_Exercise instructions_:
Copying task for the records below: reproduce each one exactly and drop the pictures.

_Source information_:

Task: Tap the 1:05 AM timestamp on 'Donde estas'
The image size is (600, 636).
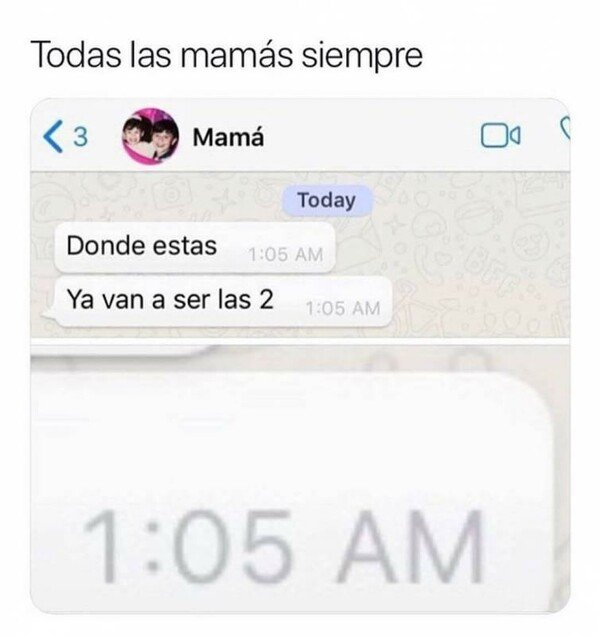Action: point(286,255)
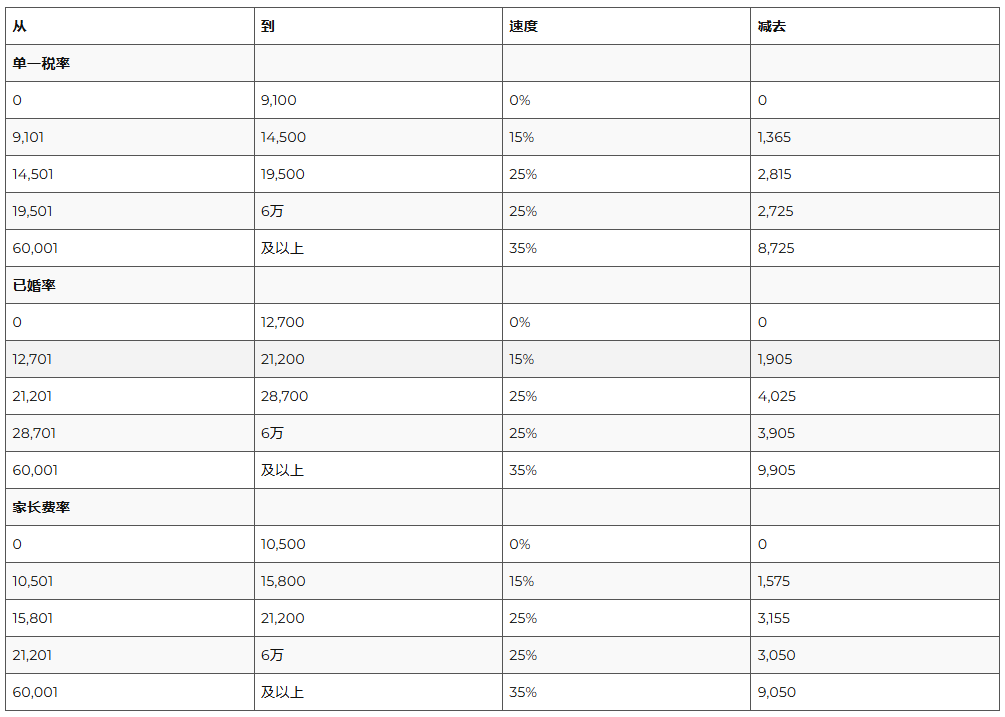Select the 家长费率 section row label

tap(41, 507)
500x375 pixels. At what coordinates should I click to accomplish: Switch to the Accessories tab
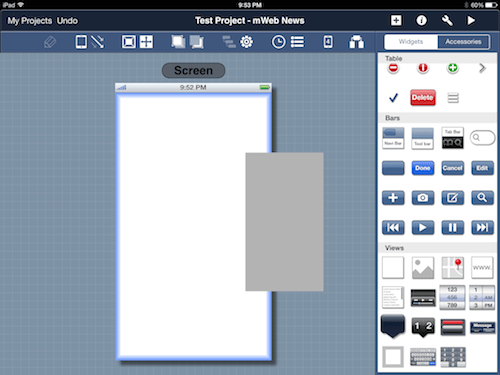click(x=463, y=42)
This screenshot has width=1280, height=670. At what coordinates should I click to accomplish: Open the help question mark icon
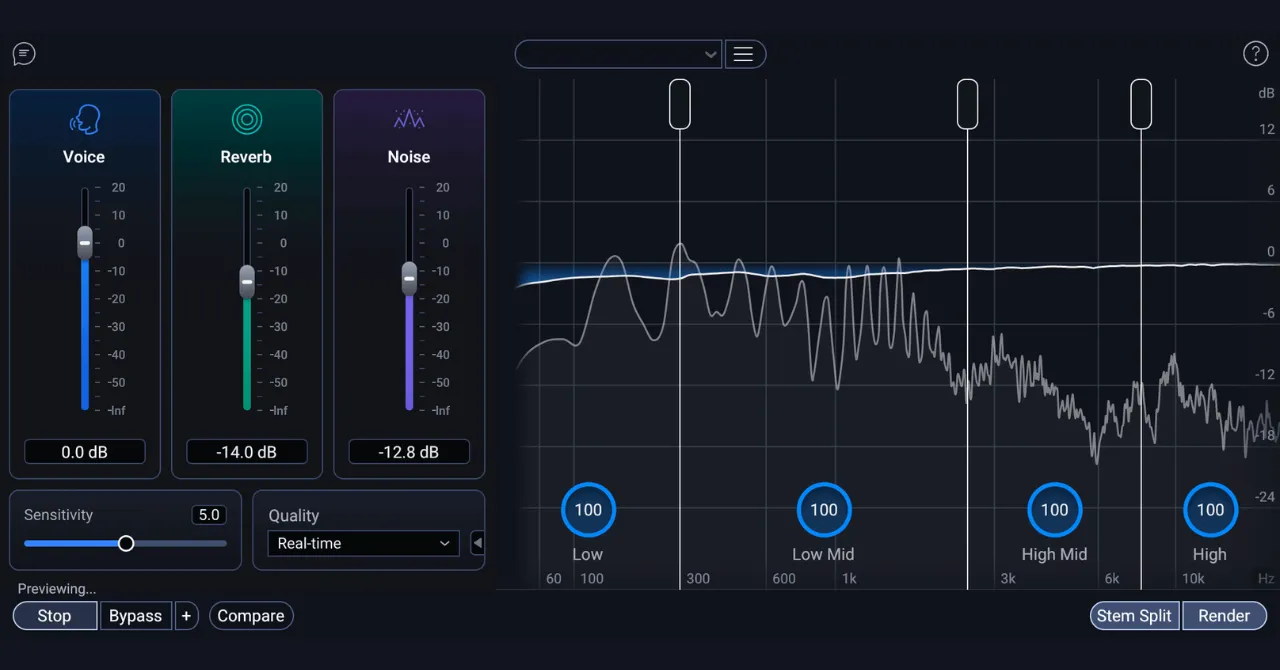1255,54
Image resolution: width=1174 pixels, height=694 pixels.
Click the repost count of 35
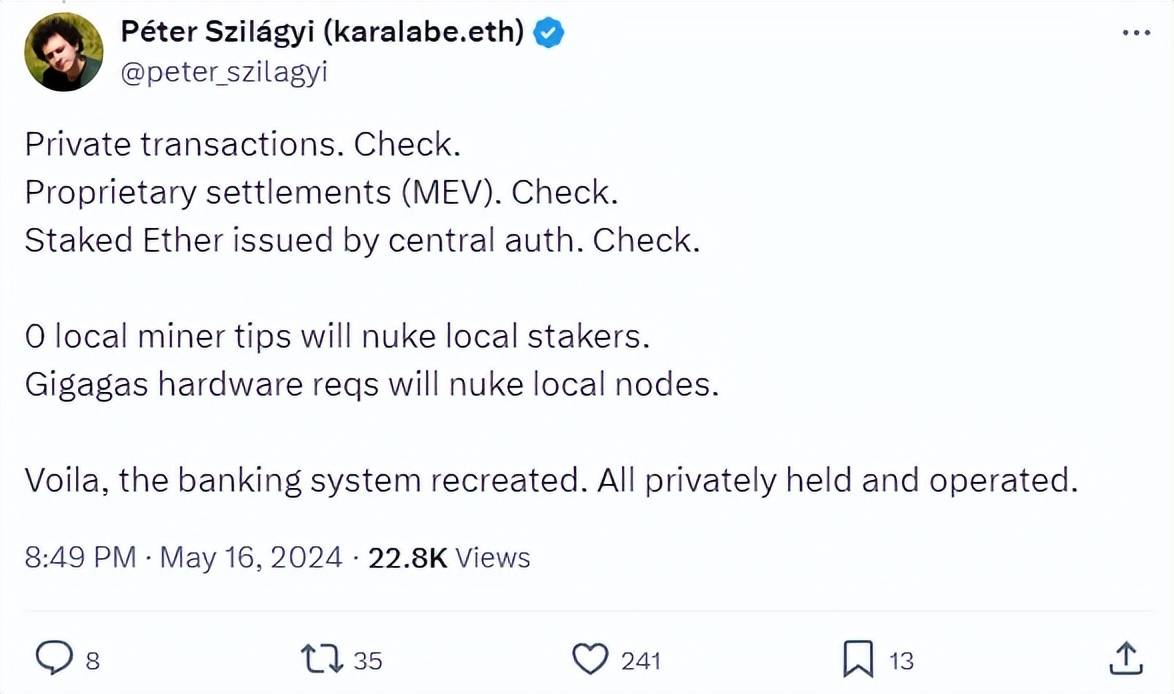[x=368, y=661]
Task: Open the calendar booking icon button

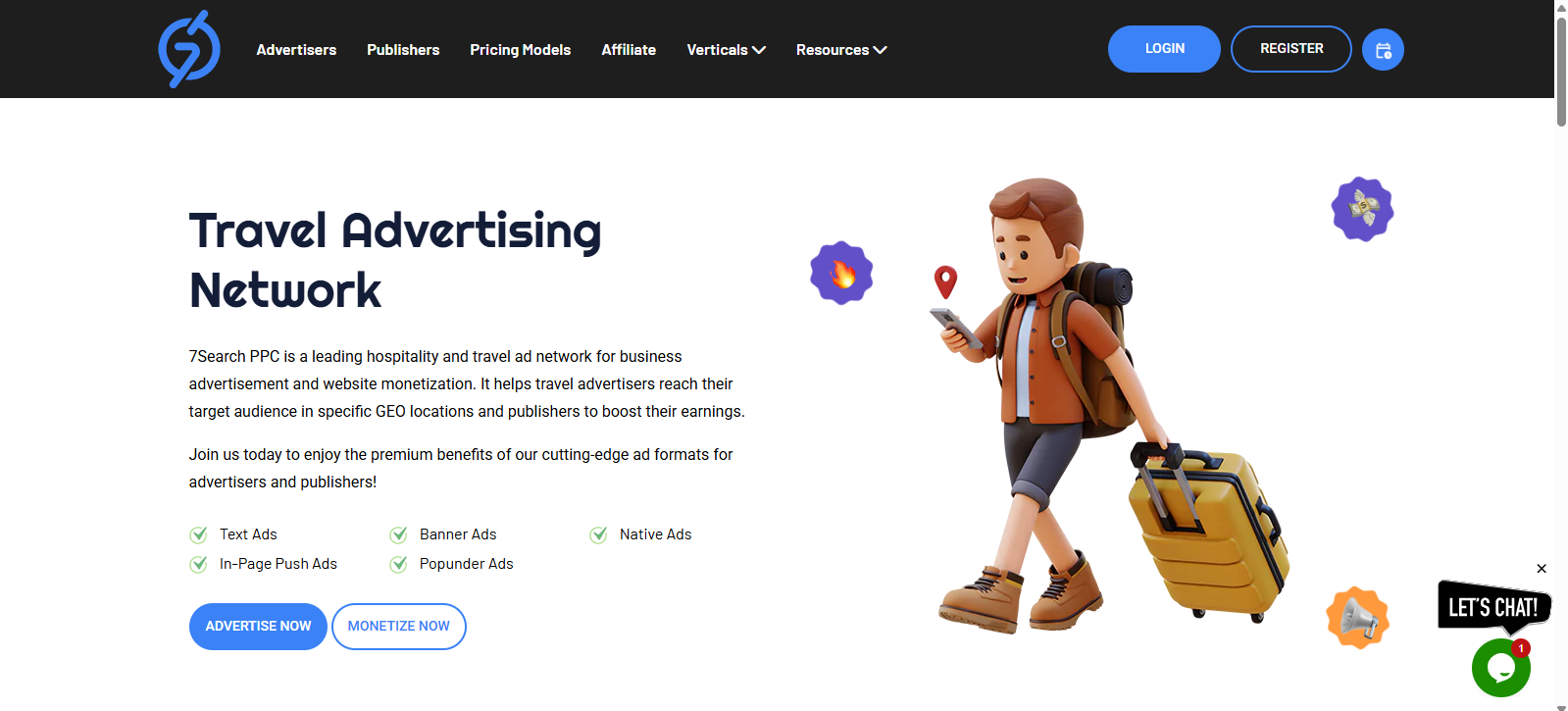Action: (x=1383, y=50)
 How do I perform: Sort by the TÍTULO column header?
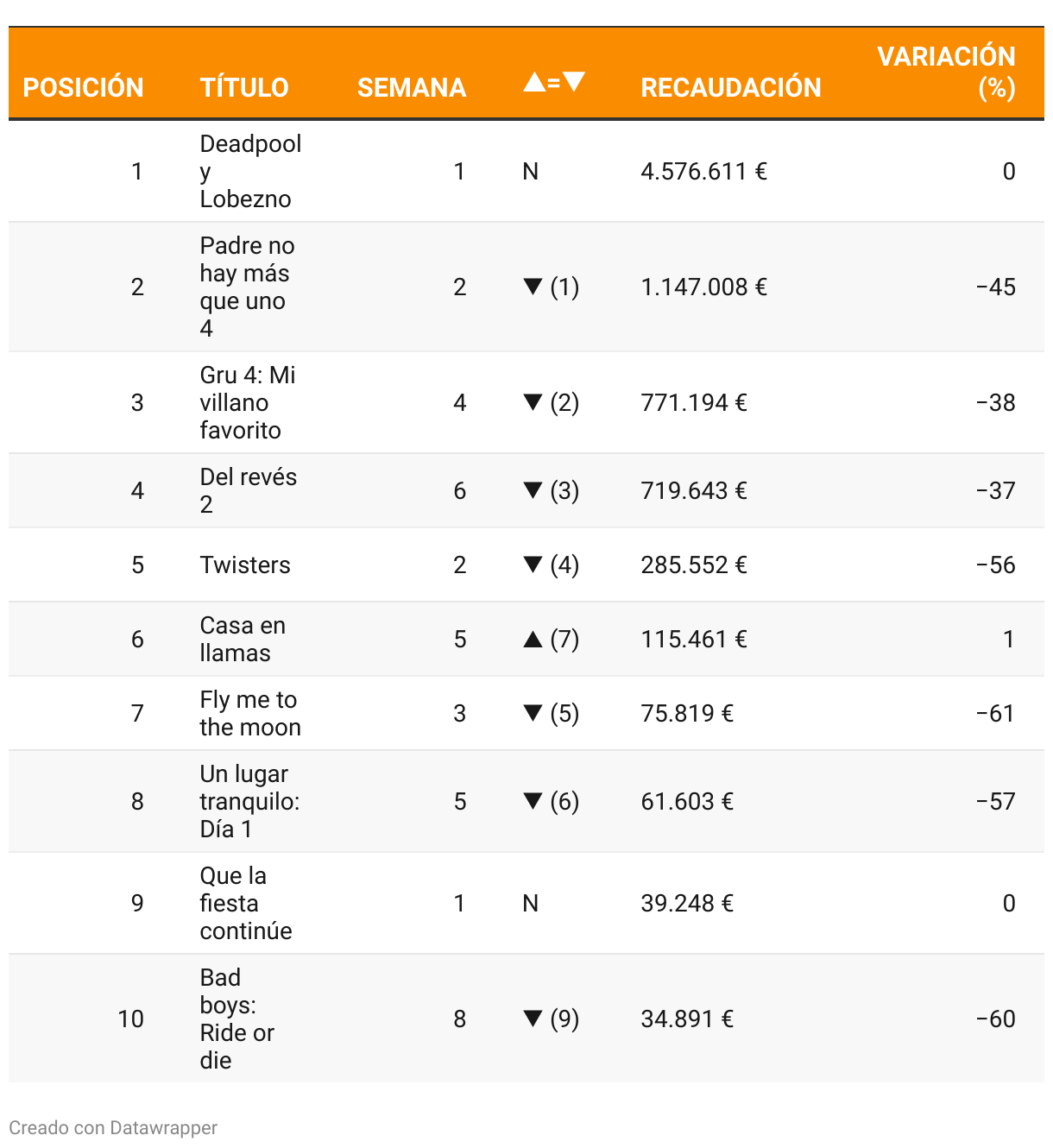click(244, 87)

_Task solution_:
Task: Tap the 1:05 AM timestamp on 'Donde estas'
The image size is (600, 636).
Action: point(286,255)
Select the 家长费率 section row label

tap(41, 507)
500x375 pixels. At what coordinates should I click to accomplish: Switch to the Accessories tab
click(x=463, y=42)
This screenshot has width=1280, height=670. At what coordinates should I click to accomplish: Open the help question mark icon
1255,54
Image resolution: width=1174 pixels, height=694 pixels.
Click the repost count of 35
[x=368, y=661]
Task: Open the calendar booking icon button

Action: (x=1383, y=50)
 How do I perform: Sort by the TÍTULO column header?
click(244, 87)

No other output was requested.